College Savings Plans can be either direct-sold or advisor-sold. With an advisor-sold plan, you work with someone licensed to sell investments, who can help you choose a plan and make investment choices within the plan.

Additional similarities between Prepaid Tuition Plans and College Savings Plans:
- High contribution limits: set by the states, maximum contributions are in the range of $235,000 to more than $500,000.
- Minimal financial aid impact: 529 Plan accounts that are owned by parents (student is the beneficiary) are treated as parental assets, with the maximum amount included in financial aid calculations equal to 5.65% of the account value. (So, financial aid may be reduced by approximately $570 for every $10,000 in your account.)
How to choose a 529 Plan
With dozens of 529 Plans available, it will take some homework to figure out which plan is best for your family.
A starting point to narrowing down your choices could be whether you have any preferences when it comes to the features noted above. For example, do you have a preference regarding:
- Prepaid Tuition versus College Savings
- Direct-sold versus Advisor-sold
- Use of your own state’s plan for the tax benefits or other state incentives
Reviewing your own state’s plan(s) can help you familiarize yourself with a set of features that you can compare with other state plans. A few of these features that you really want to consider are:
- Fees
- Investment performance
- Account minimums (initial and subsequent)
To learn about your own state’s plans and to compare plans, there are numerous online tools, like collegesavings.org.
To dig deeper, consider Morningstar’s annual 529 Plan reviews.
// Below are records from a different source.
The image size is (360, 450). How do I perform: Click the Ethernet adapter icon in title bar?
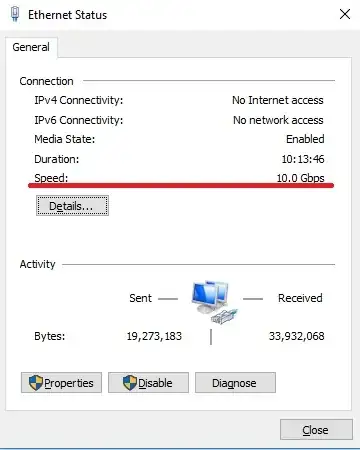15,14
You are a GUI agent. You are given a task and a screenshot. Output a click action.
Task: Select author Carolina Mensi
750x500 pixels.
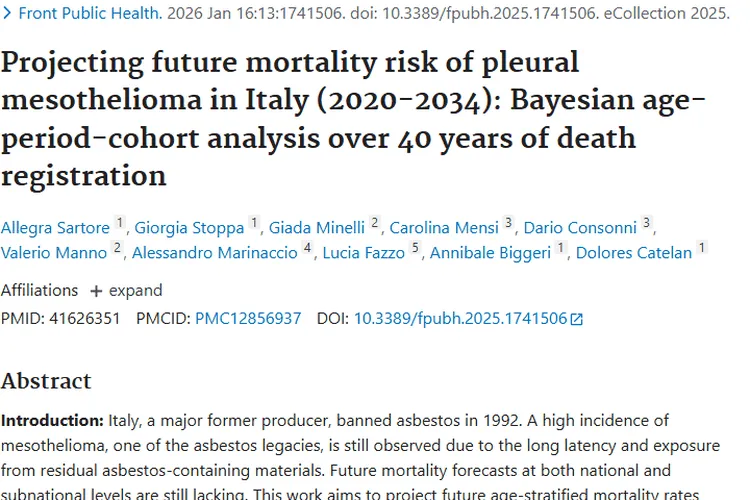[x=444, y=227]
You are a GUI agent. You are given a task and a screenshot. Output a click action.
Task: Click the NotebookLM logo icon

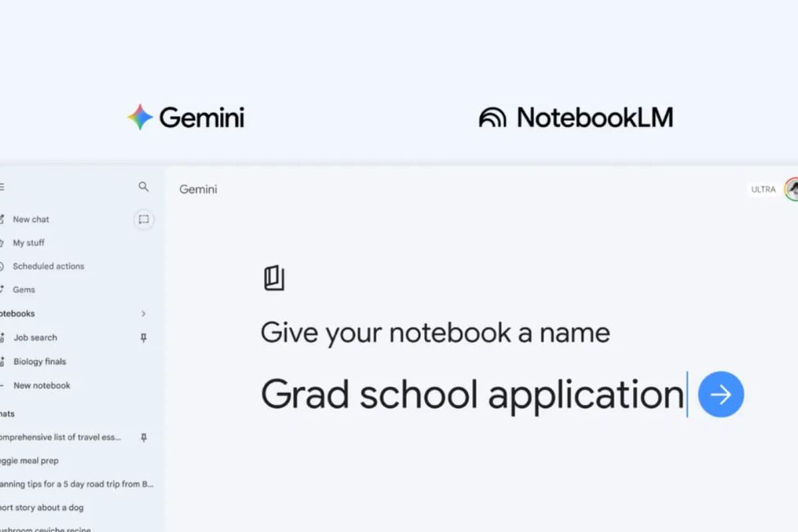coord(491,118)
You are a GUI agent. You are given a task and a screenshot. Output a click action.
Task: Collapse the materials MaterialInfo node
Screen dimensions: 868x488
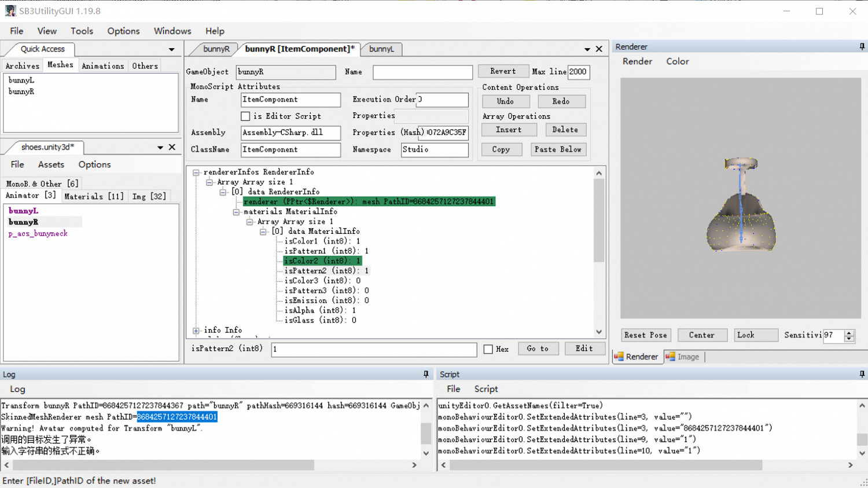pyautogui.click(x=236, y=212)
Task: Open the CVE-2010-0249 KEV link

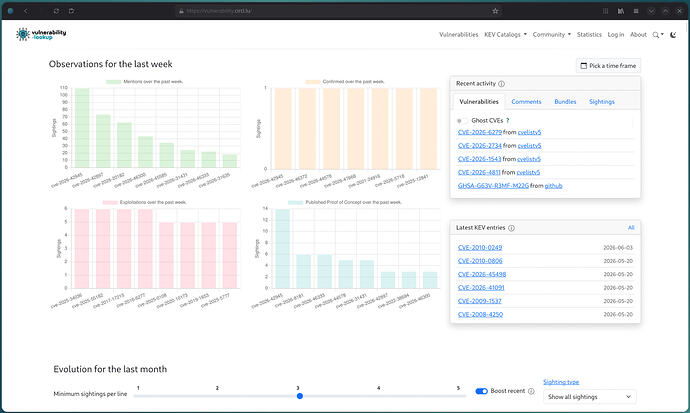Action: coord(480,248)
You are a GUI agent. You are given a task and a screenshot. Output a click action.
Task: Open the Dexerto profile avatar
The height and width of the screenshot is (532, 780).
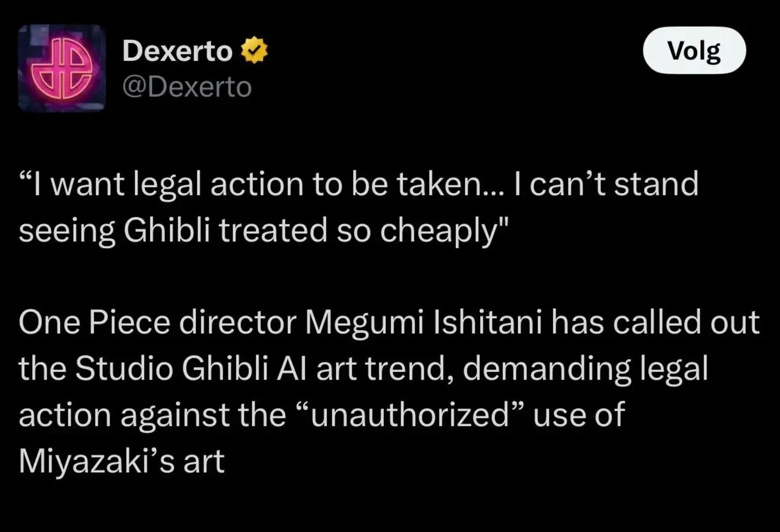pos(61,68)
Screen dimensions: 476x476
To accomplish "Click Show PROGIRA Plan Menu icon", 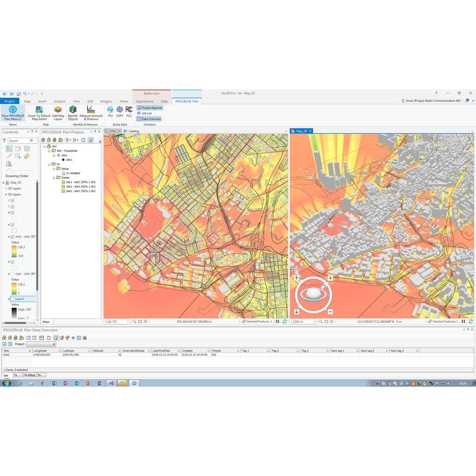I will coord(13,110).

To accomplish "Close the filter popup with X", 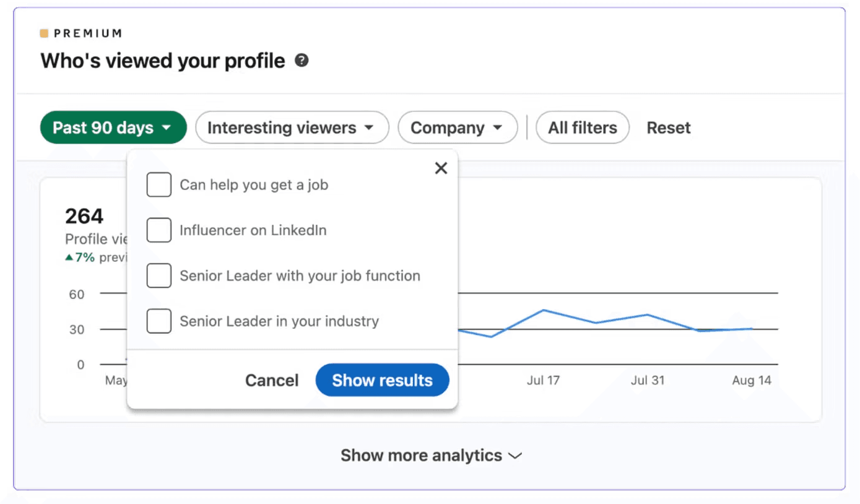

They perform a robust assessment of plan stewardship, investment options, and fees.
Once you have your shortlist of plans you want to consider, visit the websites for those plans to review more in-depth details and learn how to open the accounts.
How much should you be saving for college?
Consider setting savings goals based on projected future costs and the time you have before you need the funds. To simplify your calculation, try online tools like Fidelity Investment’s College Savings Calculator.

What to do if you do not need your 529 plan savings after all?
If your student ends up not attending college or obtains scholarships or merit awards to cover their college costs, and you end up with money remaining in your 529 plan, you have a few options to manage the account going forward:
- Leave the funds in the account
- Change the account beneficiary to another person
- Distribute the funds and pay applicable taxes on account earnings
- Fund a Roth IRA for the account beneficiary up to $35,000 (Effective January 2024)
- Account must be open for at least 15 years
- Contributions for up to annual Roth limits only (no lump sum)
Your college funding journey may feel like a real uphill climb, especially as already astronomical college costs continue to rise.
One smart choice on the journey is to save more now, regardless of whether you have a newborn or a teenager. The more you save, the less your family will have to rely on burdensome debt like student or parent loans which will ultimately increase your out-of-pocket college costs in the long run.
529 Plans can make saving for college easier and boost your opportunities for growth through investing and tax efficiency. You just need to decide which plan is best for your situation.